The first topic of my Political Economy course, taught by Professor Justin Svec, explored the logic behind externalities. An externality occurs when one agent’s action affects the welfare or profit of another agent. There are both positive and negative externalities where positive externalities raise some other agent’s welfare (or profit) and negative externalities lower them. The problem with externalities is that the acting agents do not internalize the full costs or benefits of their actions leading to the socially inefficient equilibrium. More specifically, positive externalities are under produced while negative externalities are over produced.

Thinking in terms of sustainability and our life at Holy Cross, this simplified example of a student bringing a reusable thermos to Cool Beans will show how a positive externality is under-produced.

Benefits Costs
Reduce your consumption of single use cups, lids, and straws Having to carry the thermos around campus
Reduces the waste Holy Cross produces Having to rinse out the thermos after each use

Individuals behave optimally by setting their private benefit equal to their private cost. In this case, the student would fail to internalize the benefit of the reduction in waste for Holy Cross. Thus, the student’s cost of bringing a reusable thermos outweighs the benefits leading the student to choose not to bring a reusable beverage container to Cool Beans.

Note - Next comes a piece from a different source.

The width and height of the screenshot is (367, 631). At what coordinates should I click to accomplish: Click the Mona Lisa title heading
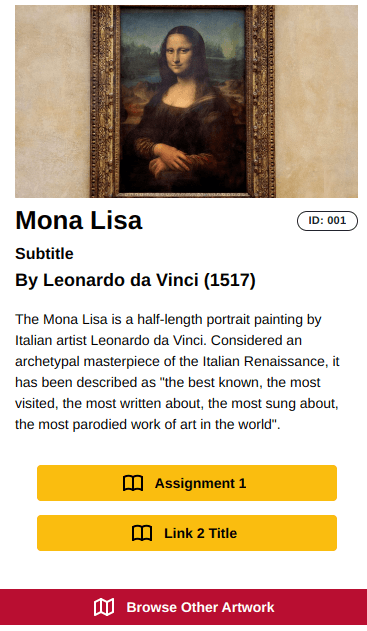pyautogui.click(x=79, y=220)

Shifting gears to negative externalities, I have outlined a simplified example of a student choosing to litter to show how a negative externality leads to overproduction. In this example, the student fails to internalize the cost to the greater Holy Cross community. That being said, the student’s private benefit is equal to their private cost leading the student to choose to litter instead of walking to a trash can.

Benefits Costs
Easier than walking to a trash can You see a dirtier campus
Every other student sees a dirtier campus

There are multiple interventions that college campuses can implement to help the community reach the socially optimal equilibrium. These interventions include command and control and Pigouvian tax/subsidy. Command and control can occur when the college administration mandates a certain level of production. One example of this is if the college were to limit the take out containers that the cafes on campus were allowed to use. In doing so, students might be nudged to bring their own reusable containers. College administration can implement Pigouvian taxes or subsidies that match the size of the negative or positive externality. Similar to Pigouvian subsidies, our very own Cool Beans has implemented various efforts to incentivize students to bring their own reusable thermos. These efforts include discounting drinks when students bring their own beverage container and selling reusable thermoses for students to use.

Recognizing the added benefits of a positive externality and the extra costs of a negative externality, I hope that we can make the conscious effort to produce more of the good and lessen the costs we impose on our environment. Let us work together to reduce our waste, reuse our beverage containers, and recycle our clean bottles, plastics, paper, and cardboard.

Are you a wishful recycler?

Relatable moment: Standing over a trash bin and a recycle bin awkwardly waving that hand over each opening trying to decide if that item we’re holding is recyclable. Then deciding that we’ll throw it into the recycling bin in the hopes that it will get recycled.

This is wishful recycling.

When someone tosses items in the recycling bin and hopes that they are recyclable or thinks that they should be recyclable, that person is a wishful recycler. While well-intentioned, wishful recycling results in a contaminated recycling stream, sending perfectly good material straight to the landfill. It’s avoidable! Waste Management, Holy Cross’ waste hauler, recommends three rules:

1) Recycle all clean and empty plastic bottles, cans, paper and cardboard.
2) Keep food and liquid out of the recycling.
3) No plastic bags.

With everyone’s participation, Holy Cross can expand its 35% waste diversion rate.